Formerly, there had been peals for every occasion, long morning
serenades, which lasted from prime to compline; peals from the belfry
for a high mass, rich scales drawn over the smaller bells for a wedding,
for a christening, and mingling in the air like a rich embroidery of all
sorts of charming sounds. The old church, all vibrating and sonorous,
was in a perpetual joy of bells. One was constantly conscious of the
presence of a spirit of noise and caprice, who sang through all those
mouths of brass. Now that spirit seemed to have departed; the cathedral
seemed gloomy, and gladly remained silent; festivals and funerals had
the simple peal, dry and bare, demanded by the ritual, nothing more.

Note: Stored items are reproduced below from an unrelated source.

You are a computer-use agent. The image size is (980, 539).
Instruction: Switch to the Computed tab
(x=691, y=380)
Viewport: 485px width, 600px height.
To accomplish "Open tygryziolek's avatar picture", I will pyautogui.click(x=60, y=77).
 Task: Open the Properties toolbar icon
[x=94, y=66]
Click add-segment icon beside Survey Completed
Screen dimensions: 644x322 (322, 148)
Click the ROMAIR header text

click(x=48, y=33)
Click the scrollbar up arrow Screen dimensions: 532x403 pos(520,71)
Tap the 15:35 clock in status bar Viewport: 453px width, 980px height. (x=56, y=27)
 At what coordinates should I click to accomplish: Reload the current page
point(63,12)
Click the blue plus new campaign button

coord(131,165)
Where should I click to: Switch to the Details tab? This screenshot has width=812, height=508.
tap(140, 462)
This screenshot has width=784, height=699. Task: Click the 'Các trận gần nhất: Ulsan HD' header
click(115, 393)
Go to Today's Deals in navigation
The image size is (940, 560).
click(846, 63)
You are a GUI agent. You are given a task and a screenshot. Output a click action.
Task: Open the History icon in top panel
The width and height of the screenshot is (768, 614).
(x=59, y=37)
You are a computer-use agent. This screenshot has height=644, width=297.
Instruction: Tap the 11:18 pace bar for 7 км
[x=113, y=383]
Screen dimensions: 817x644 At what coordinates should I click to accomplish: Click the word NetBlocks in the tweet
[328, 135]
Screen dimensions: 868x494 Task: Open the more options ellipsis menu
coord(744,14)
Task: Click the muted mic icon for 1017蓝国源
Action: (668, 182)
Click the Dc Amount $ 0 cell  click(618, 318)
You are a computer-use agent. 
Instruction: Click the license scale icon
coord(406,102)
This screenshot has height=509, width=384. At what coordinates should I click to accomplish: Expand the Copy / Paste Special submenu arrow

Of
the double noise which constitutes a church, the organ within, the bell
without, the organ alone remained. One would have said that there was
no longer a musician in the belfry. Quasimodo was always there,
nevertheless; what, then, had happened to him? Was it that the shame and
despair of the pillory still lingered in the bottom of his heart, that
the lashes of his tormentor's whip reverberated unendingly in his soul,
and that the sadness of such treatment had wholly extinguished in him
even his passion for the bells? or was it that Marie had a rival in the
heart of the bellringer of Notre-Dame, and that the great bell and her
fourteen sisters were neglected for something more amiable and more
beautiful?
It chanced that, in the year of grace 1482, Annunciation Day fell on
Tuesday, the twenty-fifth of March. That day the air was so pure and
light that Quasimodo felt some returning affection for his bells. He
therefore ascended the northern tower while the beadle below was opening
wide the doors of the church, which were then enormous panels of stout
wood, covered with leather, bordered with nails of gilded iron, and
framed in carvings "very artistically elaborated."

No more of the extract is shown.